### EXERCISE INSTRUCTIONS
Go through the listing below. Copy each line that has the string "agent".

### RECORDS SHOWN

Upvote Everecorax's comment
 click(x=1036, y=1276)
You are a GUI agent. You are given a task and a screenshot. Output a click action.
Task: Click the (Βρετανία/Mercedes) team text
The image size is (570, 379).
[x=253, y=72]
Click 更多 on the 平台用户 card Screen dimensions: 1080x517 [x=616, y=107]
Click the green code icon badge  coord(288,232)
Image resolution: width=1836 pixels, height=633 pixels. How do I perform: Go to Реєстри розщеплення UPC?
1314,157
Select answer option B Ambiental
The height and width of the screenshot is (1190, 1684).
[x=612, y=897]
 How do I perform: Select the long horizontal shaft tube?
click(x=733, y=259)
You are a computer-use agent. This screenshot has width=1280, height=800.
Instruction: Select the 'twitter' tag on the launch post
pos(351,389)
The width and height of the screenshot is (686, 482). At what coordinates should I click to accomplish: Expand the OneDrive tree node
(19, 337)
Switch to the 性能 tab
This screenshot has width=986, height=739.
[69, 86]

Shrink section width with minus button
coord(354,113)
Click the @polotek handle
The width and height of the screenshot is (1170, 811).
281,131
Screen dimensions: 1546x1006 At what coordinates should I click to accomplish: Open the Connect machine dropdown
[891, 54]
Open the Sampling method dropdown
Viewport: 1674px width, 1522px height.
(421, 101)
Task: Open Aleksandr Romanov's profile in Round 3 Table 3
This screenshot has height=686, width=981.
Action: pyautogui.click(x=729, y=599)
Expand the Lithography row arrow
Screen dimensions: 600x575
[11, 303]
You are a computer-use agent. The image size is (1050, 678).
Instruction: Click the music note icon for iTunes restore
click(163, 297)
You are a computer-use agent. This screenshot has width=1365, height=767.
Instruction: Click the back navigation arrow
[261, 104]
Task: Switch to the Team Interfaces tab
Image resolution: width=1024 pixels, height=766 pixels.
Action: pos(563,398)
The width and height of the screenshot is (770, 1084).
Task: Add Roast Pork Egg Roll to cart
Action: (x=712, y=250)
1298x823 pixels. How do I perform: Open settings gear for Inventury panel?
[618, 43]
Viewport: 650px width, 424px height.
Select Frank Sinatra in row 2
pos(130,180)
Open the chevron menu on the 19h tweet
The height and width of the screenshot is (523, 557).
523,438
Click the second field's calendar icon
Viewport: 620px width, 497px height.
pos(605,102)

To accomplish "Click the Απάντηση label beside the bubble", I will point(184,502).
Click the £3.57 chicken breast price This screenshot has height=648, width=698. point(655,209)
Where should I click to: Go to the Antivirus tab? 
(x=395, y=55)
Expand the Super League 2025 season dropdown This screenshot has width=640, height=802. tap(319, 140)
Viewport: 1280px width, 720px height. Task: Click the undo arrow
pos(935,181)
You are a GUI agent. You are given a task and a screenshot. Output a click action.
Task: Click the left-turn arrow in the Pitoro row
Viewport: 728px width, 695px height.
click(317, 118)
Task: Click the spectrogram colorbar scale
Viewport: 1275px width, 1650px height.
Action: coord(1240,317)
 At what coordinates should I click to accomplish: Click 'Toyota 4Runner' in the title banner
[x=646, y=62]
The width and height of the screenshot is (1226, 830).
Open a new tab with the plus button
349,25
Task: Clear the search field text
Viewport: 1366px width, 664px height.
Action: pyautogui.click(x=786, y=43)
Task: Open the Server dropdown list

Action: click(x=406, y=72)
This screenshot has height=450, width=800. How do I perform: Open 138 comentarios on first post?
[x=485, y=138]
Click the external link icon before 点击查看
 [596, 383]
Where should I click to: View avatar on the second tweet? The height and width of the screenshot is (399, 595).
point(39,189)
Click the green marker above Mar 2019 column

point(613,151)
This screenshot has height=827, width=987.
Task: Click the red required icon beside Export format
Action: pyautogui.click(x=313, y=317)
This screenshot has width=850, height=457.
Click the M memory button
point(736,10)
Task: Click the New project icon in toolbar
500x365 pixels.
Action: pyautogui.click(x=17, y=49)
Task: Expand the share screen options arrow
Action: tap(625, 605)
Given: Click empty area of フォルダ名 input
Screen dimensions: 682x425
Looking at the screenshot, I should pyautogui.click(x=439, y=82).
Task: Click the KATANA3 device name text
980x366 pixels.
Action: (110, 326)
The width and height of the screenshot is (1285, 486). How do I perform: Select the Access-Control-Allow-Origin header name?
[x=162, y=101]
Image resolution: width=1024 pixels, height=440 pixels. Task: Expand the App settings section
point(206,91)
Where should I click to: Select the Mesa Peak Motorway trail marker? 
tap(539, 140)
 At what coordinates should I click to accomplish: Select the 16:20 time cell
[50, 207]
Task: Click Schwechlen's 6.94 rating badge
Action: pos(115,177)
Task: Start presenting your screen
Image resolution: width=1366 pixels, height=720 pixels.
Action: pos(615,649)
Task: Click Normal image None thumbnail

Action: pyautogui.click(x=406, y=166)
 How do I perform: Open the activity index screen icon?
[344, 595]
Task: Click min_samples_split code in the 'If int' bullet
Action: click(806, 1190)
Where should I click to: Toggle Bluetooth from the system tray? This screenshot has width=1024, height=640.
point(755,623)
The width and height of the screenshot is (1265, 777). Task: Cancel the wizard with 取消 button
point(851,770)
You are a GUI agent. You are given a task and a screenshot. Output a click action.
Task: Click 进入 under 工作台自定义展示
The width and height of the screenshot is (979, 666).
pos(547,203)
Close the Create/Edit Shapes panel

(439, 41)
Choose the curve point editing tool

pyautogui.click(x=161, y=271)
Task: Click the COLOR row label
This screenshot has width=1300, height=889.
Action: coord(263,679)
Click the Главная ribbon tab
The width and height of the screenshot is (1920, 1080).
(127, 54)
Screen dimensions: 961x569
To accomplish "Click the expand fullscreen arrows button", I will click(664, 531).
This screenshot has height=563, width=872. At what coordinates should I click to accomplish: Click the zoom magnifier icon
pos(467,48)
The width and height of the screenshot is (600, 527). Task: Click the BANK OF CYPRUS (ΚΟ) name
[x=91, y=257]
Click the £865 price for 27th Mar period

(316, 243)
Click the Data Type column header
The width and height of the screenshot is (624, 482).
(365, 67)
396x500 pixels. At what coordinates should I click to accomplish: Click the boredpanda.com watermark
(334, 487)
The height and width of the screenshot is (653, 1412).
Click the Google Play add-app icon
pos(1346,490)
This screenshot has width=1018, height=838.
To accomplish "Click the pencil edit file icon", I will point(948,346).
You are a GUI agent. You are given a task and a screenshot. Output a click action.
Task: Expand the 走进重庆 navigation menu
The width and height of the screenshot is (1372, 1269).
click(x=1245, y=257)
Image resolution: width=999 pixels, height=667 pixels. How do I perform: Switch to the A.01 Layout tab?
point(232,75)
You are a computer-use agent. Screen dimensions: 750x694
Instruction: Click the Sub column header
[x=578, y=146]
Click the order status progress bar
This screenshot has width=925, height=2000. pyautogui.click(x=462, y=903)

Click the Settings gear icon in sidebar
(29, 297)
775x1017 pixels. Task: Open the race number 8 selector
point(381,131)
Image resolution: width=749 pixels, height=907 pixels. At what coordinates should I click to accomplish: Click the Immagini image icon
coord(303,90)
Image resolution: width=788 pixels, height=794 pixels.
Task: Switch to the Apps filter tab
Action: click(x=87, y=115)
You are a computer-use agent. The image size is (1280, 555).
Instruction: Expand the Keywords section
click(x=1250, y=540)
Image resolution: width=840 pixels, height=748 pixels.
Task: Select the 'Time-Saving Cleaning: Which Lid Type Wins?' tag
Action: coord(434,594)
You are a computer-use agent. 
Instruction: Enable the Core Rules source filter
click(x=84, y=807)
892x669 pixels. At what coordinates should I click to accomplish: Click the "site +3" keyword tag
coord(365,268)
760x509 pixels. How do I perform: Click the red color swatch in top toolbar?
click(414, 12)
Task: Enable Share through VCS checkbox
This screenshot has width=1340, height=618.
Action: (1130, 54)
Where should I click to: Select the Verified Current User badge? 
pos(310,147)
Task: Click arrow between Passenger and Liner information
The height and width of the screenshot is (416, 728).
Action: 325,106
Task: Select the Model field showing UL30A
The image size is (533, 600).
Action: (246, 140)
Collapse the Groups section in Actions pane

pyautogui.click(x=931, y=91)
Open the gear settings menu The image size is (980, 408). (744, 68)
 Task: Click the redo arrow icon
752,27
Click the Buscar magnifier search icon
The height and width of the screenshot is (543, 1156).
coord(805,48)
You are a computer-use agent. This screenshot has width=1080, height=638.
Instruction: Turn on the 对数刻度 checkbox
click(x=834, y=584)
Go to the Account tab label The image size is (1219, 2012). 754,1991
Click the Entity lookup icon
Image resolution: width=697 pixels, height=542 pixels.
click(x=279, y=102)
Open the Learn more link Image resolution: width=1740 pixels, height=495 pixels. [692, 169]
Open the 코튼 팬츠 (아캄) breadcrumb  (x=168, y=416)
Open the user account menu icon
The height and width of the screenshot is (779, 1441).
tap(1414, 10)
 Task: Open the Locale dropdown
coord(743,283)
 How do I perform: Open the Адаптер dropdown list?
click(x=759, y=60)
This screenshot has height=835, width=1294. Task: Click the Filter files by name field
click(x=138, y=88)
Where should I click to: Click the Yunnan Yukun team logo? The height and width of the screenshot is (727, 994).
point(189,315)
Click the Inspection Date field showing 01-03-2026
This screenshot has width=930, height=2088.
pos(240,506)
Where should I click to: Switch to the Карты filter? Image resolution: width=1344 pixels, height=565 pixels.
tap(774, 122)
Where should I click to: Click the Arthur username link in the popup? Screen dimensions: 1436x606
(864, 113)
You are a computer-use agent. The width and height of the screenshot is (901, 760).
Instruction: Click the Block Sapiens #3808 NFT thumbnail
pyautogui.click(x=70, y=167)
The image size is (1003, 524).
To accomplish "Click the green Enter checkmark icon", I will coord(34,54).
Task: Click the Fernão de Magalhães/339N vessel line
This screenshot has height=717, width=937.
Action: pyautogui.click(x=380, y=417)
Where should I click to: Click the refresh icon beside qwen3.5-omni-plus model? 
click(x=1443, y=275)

### RESULT BELOW
You are a GUI agent. You are given a task and a screenshot. Output a click action.
You are a computer-use agent. This screenshot has width=1280, height=800.
You are a computer-use agent. The image size is (1050, 678).
You are a computer-use agent. This screenshot has width=1365, height=767.
You are a GUI agent. You are given a task and a screenshot. Output a click action.
You are a GUI agent. You are given a task and a screenshot. Output a click action.
You are a GUI agent. You are given a task and a screenshot. Output a click action.
You are a computer-use agent. Screen dimensions: 750x694
You are a computer-use agent. The image size is (1280, 555).
You are a computer-use agent. 
You are a computer-use agent. This screenshot has width=1080, height=638.
You are a computer-use agent. The width and height of the screenshot is (901, 760).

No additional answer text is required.